In fact, most of these methods were successful predictors in spite of their complicated underpinnings. The google searches took into account searches for variations of “vote,” which worked as a kind of reliable predictor but belied the complicated web of naturalistic search terms (which I alluded to in an earlier post about the natural development of hashtags, as explained by Rami Khater of Al Jezeera’s The Stream, a social network generated newscast). I was a real-world example of this methodological complication. Before I went to vote, I googled “sample ballot.” Similar intent, but I wouldn’t have been caught in the analyst’s net.

If you look deeper at the Sentiment Analysis tools that allow you to view the specific tweets that comprise their categorizations, you will quickly see that, although the overall trends were in fact predictive of the election results, the data coding was messy, because language is messy.
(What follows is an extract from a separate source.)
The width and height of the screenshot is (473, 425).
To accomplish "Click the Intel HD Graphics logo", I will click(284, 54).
And the victorious predictive ability of traditional polling methods belies the complicated nature of interviewing as a data collection technique. Survey methodologists work hard to standardize research interviews in order to maximize the reliability of the interviews. Sometimes these interviews are standardized to the point of recording. Sometimes the interviews are so scripted that interviewers are not allowed to clarify questions, only to repeat them. Critiques of this kind of standardization are common in survey methodology, most notably from Nora Cate Schaeffer, who has raised many important considerations within the survey methodology community while still strongly supporting the importance of interviewing as a methodological tool. My reading assignment for my ethnography class this week is a chapter by Charles Briggs from 1986 (Briggs – Learning how to ask) that proves that many of the new methodological critiques are in fact old methodological critiques. But the critiques are rarely heeded, because they are difficult to apply.
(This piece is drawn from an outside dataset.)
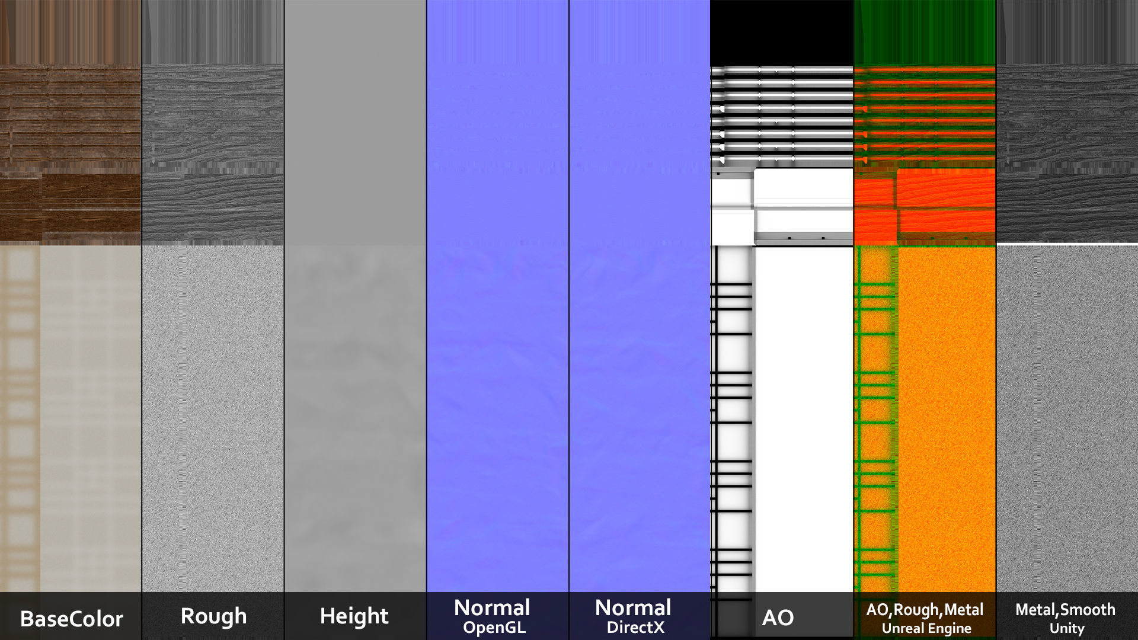Click the Normal OpenGL label
Viewport: 1138px width, 640px height.
tap(493, 616)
I am currently working on a project that demonstrates some of the problems with standardizing interviews. I am revising a script we used to call a representative sample of U.S. high schools. The script was last used four years ago in a highly successful effort that led to an admirable 98% response rate. But to my surprise, when I went to pull up the old script I found instead a system of scripts. What was an online and phone survey had spawned fax and e-mail versions. What was intended to be a survey of principals now had a set of potential respondents from the schools, each with their own strengths and weaknesses. Answers to common questions from school staff were loosely scripted on an addendum to the original script. A set of tips for phonecallers included points such as “make sure to catch the name of the person who transfers you, so that you can specifically say that Ms X from the office suggested I talk to you” and “If you get transferred to the teacher, make sure you are not talking to the whole class over the loudspeaker.”
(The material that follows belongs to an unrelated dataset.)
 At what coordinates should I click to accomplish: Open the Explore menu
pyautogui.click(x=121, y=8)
Heidi Hamilton, chair of the Georgetown Linguistics department, often refers to conversation as “climbing a tree that climbs back.” In fact, we often talk about meaning as mutually constituted between all of the participants in a conversation. The conversation itself cannot be taken outside of the context in which it lives. The many documents I found from the phonecallers show just how relevant these observations can be in an applied research environment.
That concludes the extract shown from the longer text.